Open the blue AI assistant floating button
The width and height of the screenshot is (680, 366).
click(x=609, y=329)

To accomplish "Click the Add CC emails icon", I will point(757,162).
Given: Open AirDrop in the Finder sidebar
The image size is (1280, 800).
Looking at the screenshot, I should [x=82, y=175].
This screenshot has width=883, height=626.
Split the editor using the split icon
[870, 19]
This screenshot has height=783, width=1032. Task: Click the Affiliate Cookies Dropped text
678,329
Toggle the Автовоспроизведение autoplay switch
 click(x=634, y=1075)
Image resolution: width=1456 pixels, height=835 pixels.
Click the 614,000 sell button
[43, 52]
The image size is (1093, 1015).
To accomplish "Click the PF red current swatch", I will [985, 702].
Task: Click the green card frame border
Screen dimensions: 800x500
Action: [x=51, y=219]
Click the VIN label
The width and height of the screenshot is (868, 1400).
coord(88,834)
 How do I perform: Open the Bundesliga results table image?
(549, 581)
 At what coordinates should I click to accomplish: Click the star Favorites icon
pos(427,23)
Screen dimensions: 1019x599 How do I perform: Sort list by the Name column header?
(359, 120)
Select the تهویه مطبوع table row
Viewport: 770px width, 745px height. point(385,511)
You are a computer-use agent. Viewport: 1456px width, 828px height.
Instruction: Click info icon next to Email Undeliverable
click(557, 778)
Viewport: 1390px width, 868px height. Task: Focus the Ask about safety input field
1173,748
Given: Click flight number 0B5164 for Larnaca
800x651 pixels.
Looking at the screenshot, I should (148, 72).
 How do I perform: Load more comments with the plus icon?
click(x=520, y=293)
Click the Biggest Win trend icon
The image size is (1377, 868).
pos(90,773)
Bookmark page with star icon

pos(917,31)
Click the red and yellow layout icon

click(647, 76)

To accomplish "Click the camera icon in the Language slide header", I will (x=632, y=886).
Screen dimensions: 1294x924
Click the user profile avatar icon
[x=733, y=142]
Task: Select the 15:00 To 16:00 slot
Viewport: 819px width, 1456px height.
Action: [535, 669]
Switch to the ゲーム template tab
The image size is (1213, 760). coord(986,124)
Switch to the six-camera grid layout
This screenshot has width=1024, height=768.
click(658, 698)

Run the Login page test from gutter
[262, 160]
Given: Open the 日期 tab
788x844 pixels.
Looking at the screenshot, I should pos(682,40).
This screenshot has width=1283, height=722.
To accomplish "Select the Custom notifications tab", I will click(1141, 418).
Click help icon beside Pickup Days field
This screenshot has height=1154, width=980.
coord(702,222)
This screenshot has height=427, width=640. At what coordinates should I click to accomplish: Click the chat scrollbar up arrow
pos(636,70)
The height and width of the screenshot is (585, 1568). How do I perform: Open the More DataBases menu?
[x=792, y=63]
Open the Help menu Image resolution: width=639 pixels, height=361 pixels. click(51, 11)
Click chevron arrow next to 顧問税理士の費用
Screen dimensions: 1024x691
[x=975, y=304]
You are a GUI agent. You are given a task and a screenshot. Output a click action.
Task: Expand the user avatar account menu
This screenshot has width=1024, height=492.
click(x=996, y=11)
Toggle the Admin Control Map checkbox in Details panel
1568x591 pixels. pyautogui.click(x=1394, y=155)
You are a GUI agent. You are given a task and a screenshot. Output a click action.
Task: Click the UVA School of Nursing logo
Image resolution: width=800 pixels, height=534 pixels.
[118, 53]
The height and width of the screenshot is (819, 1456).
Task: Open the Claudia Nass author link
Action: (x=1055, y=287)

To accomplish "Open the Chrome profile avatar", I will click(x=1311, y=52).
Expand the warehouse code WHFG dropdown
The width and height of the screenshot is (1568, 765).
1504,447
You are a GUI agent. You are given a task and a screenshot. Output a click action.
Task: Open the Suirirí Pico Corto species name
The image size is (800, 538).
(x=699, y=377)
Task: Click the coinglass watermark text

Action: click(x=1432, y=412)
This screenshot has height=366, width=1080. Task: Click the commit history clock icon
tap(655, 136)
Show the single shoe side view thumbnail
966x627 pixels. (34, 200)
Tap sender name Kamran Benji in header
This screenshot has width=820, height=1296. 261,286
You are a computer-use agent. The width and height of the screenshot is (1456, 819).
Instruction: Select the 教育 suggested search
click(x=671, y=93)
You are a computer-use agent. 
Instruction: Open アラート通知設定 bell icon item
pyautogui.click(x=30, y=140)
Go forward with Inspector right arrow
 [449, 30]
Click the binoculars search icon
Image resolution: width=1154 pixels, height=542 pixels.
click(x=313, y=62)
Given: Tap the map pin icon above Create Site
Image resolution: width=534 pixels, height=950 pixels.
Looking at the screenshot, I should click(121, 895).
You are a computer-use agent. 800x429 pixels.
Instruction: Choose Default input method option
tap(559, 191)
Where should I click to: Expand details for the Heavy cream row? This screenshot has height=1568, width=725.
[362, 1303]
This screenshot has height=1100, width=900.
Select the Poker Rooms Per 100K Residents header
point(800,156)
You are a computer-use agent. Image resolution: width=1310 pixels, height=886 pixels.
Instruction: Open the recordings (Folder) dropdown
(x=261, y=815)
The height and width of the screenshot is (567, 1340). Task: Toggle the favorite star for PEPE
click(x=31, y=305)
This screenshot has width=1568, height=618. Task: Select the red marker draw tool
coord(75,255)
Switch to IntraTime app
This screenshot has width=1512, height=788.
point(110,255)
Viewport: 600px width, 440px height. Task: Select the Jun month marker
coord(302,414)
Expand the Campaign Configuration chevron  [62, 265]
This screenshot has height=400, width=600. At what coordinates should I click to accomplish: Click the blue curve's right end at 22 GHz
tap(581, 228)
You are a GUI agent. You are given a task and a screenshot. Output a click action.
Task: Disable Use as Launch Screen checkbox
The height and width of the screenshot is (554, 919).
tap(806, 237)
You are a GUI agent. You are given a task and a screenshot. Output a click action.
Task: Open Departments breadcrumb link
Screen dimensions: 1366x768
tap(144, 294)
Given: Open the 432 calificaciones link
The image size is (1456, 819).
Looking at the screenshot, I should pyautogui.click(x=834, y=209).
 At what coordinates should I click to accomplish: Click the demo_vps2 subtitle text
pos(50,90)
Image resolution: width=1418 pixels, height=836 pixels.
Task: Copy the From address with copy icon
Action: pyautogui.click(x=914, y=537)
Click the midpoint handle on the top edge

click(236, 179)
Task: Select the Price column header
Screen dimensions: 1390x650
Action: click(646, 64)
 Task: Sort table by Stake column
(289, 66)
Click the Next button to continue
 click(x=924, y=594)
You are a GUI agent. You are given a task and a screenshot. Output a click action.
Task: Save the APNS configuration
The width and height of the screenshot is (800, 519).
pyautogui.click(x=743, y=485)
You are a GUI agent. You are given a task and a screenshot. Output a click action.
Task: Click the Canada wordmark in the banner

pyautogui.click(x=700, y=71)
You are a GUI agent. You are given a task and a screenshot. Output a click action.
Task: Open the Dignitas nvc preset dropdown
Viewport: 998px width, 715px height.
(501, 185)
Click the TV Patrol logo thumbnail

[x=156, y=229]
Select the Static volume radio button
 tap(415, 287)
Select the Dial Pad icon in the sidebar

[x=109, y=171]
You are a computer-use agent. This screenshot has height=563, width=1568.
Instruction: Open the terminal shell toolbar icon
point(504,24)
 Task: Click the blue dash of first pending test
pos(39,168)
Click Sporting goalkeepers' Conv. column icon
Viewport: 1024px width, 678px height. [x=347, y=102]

▸ Task goal: Lay out the stretch of the listing from the line containing "Click the VIN label" through the line containing "will click(1141, 418)." as a Markdown table with the columns Row and Line. Give each line its own numbered row, and leave out blank lines.

▸ Task solution:
| Row | Line |
|---|---|
| 1 | Click the VIN label |
| 2 | The width and height of the screenshot is (868, 1400). |
| 3 | coord(88,834) |
| 4 |  How do I perform: Open the Bundesliga results table image? |
| 5 | (549, 581) |
| 6 |  At what coordinates should I click to accomplish: Click the star Favorites icon |
| 7 | pos(427,23) |
| 8 | Screen dimensions: 1019x599 How do I perform: Sort list by the Name column header? |
| 9 | (359, 120) |
| 10 | Select the تهویه مطبوع table row |
| 11 | Viewport: 770px width, 745px height. point(385,511) |
| 12 | You are a computer-use agent. Viewport: 1456px width, 828px height. |
| 13 | Instruction: Click info icon next to Email Undeliverable |
| 14 | click(557, 778) |
| 15 | Viewport: 1390px width, 868px height. Task: Focus the Ask about safety input field |
| 16 | 1173,748 |
| 17 | Given: Click flight number 0B5164 for Larnaca |
| 18 | 800x651 pixels. |
| 19 | Looking at the screenshot, I should (148, 72). |
| 20 |  How do I perform: Load more comments with the plus icon? |
| 21 | click(x=520, y=293) |
| 22 | Click the Biggest Win trend icon |
| 23 | The image size is (1377, 868). |
| 24 | pos(90,773) |
| 25 | Bookmark page with star icon |
| 26 | pos(917,31) |
| 27 | Click the red and yellow layout icon |
| 28 | click(647, 76) |
| 29 | To accomplish "Click the camera icon in the Language slide header", I will (x=632, y=886). |
| 30 | Screen dimensions: 1294x924 |
| 31 | Click the user profile avatar icon |
| 32 | [x=733, y=142] |
| 33 | Task: Select the 15:00 To 16:00 slot |
| 34 | Viewport: 819px width, 1456px height. |
| 35 | Action: [535, 669] |
| 36 | Switch to the ゲーム template tab |
| 37 | The image size is (1213, 760). coord(986,124) |
| 38 | Switch to the six-camera grid layout |
| 39 | This screenshot has width=1024, height=768. |
| 40 | click(658, 698) |
| 41 | Run the Login page test from gutter |
| 42 | [262, 160] |
| 43 | Given: Open the 日期 tab |
| 44 | 788x844 pixels. |
| 45 | Looking at the screenshot, I should pos(682,40). |
| 46 | This screenshot has width=1283, height=722. |
| 47 | To accomplish "Select the Custom notifications tab", I will click(1141, 418). |